[Start Given entries]
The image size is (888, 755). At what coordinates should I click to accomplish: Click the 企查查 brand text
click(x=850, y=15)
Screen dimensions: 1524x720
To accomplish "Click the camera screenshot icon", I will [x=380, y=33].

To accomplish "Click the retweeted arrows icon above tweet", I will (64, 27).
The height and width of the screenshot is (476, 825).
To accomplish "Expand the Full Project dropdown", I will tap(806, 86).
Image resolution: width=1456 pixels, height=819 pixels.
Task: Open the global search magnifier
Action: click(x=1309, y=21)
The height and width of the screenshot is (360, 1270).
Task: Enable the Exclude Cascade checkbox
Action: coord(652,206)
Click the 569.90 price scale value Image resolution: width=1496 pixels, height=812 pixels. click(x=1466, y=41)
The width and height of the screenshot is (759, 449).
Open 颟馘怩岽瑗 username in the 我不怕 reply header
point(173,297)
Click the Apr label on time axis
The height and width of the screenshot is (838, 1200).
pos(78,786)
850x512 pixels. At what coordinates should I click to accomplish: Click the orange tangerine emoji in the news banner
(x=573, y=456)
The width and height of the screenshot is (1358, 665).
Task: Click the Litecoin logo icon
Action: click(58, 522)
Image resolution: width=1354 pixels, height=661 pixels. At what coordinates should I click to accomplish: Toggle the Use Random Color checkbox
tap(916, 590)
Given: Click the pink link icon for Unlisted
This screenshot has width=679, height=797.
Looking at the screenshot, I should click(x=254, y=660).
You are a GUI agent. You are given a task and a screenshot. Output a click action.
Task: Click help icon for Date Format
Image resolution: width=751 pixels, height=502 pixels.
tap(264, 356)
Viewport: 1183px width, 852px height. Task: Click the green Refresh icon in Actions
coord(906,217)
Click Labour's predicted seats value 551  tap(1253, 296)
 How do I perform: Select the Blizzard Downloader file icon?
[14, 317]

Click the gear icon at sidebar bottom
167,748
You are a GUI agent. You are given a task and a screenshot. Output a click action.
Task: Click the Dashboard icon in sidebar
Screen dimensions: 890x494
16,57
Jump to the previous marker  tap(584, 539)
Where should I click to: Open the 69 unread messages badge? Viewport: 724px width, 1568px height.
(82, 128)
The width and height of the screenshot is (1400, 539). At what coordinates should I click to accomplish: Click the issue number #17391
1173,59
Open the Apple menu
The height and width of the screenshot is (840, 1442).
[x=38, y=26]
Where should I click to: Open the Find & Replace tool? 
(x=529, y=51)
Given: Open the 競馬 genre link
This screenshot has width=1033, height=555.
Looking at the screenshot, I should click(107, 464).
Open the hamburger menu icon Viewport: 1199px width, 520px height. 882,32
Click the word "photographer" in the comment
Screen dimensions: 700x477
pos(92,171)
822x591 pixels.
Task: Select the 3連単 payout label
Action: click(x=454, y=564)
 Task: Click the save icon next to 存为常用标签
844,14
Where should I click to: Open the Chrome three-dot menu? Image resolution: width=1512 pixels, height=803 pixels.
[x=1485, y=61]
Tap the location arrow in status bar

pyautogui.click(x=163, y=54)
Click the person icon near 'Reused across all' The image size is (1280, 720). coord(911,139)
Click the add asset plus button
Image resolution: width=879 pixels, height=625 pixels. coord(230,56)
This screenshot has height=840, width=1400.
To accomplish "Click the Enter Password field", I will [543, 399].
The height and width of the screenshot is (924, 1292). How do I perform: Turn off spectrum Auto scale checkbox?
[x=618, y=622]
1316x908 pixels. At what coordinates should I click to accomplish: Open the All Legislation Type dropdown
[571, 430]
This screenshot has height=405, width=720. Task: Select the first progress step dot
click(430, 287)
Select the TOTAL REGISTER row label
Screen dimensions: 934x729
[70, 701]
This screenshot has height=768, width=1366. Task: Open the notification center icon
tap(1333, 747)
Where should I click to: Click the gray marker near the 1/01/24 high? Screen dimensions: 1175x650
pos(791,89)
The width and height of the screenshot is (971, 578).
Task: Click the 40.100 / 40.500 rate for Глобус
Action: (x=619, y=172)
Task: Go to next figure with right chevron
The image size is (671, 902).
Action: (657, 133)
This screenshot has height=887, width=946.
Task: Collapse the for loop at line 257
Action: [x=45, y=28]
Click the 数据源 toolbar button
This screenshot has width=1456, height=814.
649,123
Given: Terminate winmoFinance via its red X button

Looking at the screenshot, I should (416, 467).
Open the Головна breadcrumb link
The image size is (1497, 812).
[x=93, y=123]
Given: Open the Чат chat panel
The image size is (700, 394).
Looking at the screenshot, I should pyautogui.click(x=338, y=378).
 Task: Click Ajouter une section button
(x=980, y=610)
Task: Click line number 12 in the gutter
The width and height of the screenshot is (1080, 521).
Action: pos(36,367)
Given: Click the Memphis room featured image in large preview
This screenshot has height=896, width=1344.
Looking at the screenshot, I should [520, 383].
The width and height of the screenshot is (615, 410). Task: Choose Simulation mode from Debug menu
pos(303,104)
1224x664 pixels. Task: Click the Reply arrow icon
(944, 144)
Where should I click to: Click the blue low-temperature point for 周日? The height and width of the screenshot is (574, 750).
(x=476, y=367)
[End Given entries]
• Problem description: Which rows above contain the string "coordinates"? Copy each of those rows in full and leave out the others.

• Result for this task:
The image size is (888, 755). At what coordinates should I click to accomplish: Click the 企查查 brand text
850x512 pixels. At what coordinates should I click to accomplish: Click the orange tangerine emoji in the news banner
Image resolution: width=1354 pixels, height=661 pixels. At what coordinates should I click to accomplish: Toggle the Use Random Color checkbox
The width and height of the screenshot is (1400, 539). At what coordinates should I click to accomplish: Click the issue number #17391
1316x908 pixels. At what coordinates should I click to accomplish: Open the All Legislation Type dropdown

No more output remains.